### DATA FOR THIS EXERCISE
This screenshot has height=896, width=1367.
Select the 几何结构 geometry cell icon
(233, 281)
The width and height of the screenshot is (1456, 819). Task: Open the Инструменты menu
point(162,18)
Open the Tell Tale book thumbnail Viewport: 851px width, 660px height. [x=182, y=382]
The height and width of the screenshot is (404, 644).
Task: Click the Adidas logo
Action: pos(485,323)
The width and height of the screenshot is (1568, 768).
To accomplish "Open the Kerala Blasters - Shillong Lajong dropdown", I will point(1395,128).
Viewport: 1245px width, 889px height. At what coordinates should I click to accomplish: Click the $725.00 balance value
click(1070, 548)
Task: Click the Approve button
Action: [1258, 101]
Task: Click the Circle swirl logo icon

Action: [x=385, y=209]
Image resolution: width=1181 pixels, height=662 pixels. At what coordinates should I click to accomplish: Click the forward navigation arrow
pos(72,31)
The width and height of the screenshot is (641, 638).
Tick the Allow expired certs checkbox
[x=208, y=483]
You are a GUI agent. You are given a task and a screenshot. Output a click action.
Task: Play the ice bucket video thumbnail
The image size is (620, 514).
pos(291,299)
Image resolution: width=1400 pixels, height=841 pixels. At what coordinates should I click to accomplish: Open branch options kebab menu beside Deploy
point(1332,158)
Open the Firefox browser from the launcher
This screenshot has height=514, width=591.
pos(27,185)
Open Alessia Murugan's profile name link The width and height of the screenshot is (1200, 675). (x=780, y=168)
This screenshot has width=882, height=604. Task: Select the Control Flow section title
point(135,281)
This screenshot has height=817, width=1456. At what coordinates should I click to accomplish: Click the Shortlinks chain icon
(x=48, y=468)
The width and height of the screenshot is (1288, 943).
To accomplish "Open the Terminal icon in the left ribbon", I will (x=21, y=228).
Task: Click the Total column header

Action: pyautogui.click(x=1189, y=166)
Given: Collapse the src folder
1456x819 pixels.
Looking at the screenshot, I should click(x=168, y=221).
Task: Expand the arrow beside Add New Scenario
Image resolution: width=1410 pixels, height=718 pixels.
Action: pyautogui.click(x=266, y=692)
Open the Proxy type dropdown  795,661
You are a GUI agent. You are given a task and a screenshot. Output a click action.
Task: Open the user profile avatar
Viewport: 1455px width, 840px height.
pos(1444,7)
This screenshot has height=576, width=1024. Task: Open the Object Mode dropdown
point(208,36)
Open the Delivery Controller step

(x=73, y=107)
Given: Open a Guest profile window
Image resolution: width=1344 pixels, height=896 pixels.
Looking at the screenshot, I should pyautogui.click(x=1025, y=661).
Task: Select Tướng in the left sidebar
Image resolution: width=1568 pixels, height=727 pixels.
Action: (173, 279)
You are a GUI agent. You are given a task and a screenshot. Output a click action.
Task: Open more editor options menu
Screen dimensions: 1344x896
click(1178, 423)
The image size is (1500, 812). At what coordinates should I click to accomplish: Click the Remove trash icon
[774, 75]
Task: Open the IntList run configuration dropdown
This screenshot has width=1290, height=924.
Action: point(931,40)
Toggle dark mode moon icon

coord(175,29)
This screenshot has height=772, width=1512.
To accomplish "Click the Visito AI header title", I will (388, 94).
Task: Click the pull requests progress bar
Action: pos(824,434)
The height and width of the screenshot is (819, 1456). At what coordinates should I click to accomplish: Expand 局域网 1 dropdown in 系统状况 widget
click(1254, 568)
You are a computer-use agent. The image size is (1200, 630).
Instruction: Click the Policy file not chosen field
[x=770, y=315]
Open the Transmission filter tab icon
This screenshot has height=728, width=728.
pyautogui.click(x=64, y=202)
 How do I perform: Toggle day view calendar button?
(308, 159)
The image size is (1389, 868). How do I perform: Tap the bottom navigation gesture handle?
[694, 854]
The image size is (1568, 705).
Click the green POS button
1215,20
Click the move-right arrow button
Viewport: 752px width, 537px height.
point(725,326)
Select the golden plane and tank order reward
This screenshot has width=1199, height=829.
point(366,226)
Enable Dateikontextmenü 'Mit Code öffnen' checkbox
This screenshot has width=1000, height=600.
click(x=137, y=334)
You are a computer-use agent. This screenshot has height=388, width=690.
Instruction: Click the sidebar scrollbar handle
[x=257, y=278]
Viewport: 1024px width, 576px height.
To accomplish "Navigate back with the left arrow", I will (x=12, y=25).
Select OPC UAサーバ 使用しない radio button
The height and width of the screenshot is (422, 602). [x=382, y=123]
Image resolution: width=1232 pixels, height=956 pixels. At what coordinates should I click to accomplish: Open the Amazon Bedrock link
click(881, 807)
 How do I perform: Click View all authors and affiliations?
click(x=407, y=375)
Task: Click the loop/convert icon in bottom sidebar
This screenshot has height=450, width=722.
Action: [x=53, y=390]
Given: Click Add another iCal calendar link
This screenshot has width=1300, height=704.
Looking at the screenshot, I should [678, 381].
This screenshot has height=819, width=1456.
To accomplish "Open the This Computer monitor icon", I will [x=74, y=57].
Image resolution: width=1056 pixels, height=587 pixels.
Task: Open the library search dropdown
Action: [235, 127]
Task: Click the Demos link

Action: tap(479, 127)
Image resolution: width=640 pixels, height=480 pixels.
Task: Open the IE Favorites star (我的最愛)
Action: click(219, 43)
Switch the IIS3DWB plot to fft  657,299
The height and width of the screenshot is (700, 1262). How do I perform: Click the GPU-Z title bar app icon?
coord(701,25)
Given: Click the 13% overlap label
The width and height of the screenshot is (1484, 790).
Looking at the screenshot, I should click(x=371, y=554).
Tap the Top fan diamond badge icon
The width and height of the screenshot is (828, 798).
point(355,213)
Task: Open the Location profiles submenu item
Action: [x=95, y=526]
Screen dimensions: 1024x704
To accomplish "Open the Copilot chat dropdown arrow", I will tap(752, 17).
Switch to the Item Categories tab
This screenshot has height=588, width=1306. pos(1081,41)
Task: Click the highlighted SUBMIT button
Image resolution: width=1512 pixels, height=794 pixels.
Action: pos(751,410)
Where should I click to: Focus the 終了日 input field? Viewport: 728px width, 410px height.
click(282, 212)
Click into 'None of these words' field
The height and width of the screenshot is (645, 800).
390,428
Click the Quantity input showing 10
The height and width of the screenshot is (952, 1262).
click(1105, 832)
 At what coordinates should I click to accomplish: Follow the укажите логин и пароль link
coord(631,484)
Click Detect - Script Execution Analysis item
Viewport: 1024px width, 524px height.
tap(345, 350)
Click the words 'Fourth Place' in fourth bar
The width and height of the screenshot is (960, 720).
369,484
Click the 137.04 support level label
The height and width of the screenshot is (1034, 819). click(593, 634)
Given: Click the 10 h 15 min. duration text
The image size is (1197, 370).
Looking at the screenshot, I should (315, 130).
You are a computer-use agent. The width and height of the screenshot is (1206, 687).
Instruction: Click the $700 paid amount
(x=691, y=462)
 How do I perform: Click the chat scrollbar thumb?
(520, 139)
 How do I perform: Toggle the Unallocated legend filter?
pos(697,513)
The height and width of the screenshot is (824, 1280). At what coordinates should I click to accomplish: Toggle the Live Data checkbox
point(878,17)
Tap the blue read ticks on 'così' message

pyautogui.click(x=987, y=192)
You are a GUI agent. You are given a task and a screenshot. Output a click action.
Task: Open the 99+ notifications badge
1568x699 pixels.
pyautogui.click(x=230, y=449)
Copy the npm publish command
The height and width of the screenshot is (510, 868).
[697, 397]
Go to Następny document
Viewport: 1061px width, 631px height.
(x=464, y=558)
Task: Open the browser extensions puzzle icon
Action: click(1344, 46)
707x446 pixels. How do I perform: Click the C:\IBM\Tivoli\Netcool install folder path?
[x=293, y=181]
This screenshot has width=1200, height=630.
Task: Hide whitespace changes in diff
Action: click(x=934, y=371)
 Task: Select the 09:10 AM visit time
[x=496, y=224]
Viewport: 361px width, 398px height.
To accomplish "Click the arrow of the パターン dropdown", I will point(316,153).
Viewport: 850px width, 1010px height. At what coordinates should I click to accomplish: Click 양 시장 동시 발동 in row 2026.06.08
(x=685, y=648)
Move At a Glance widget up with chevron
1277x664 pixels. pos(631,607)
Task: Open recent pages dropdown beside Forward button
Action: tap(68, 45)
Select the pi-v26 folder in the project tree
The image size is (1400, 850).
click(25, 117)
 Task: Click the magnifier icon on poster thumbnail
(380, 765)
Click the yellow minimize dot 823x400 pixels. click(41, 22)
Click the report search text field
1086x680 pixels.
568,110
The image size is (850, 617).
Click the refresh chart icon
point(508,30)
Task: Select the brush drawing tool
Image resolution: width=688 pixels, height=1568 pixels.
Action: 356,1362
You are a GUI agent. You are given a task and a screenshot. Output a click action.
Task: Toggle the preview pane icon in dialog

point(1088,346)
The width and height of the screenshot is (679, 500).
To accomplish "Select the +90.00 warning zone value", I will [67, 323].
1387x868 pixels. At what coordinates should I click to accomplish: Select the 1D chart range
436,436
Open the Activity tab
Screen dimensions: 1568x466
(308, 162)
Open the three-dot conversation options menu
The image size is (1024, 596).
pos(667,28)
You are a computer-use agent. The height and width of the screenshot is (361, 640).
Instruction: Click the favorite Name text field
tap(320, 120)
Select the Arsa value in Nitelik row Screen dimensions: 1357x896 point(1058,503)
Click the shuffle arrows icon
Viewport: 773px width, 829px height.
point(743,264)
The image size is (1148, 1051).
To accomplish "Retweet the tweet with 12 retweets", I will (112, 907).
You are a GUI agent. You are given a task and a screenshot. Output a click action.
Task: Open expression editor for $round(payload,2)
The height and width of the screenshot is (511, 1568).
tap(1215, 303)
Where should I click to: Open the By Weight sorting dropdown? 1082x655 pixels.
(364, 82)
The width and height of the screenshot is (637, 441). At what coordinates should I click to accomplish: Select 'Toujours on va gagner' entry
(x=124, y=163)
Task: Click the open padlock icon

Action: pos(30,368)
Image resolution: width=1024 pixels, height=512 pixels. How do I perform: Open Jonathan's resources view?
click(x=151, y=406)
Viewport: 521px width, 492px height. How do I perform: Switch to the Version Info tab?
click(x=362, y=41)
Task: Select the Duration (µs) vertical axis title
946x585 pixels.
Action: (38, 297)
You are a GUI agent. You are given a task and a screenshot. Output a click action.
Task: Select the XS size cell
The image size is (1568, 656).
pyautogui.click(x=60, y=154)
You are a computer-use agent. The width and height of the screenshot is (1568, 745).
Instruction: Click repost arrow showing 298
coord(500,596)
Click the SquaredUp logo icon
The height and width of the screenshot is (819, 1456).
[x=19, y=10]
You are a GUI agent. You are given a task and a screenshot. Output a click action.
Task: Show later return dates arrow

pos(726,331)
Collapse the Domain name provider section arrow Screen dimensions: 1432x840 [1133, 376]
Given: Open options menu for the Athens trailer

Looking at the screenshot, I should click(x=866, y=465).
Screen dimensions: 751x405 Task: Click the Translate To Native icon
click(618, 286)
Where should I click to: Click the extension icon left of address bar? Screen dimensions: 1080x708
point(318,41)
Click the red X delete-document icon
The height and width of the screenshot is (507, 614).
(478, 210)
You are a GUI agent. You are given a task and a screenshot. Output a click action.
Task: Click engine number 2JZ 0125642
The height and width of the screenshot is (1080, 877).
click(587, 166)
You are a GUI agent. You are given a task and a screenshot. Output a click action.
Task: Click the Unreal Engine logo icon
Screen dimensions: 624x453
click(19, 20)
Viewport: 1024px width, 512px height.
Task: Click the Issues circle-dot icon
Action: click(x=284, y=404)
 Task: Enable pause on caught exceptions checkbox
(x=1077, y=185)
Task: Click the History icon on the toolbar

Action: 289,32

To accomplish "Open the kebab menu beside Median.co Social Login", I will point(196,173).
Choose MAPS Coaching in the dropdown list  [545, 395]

### GIVEN PROBLEM
Copy out word for word everything in the material from the line containing "Given: Click the 10 h 15 min. duration text" down to the line containing "(x=691, y=462)", and nothing else.

### ANSWER FOR THIS EXERCISE
Given: Click the 10 h 15 min. duration text
The image size is (1197, 370).
Looking at the screenshot, I should (315, 130).
You are a computer-use agent. The width and height of the screenshot is (1206, 687).
Instruction: Click the $700 paid amount
(x=691, y=462)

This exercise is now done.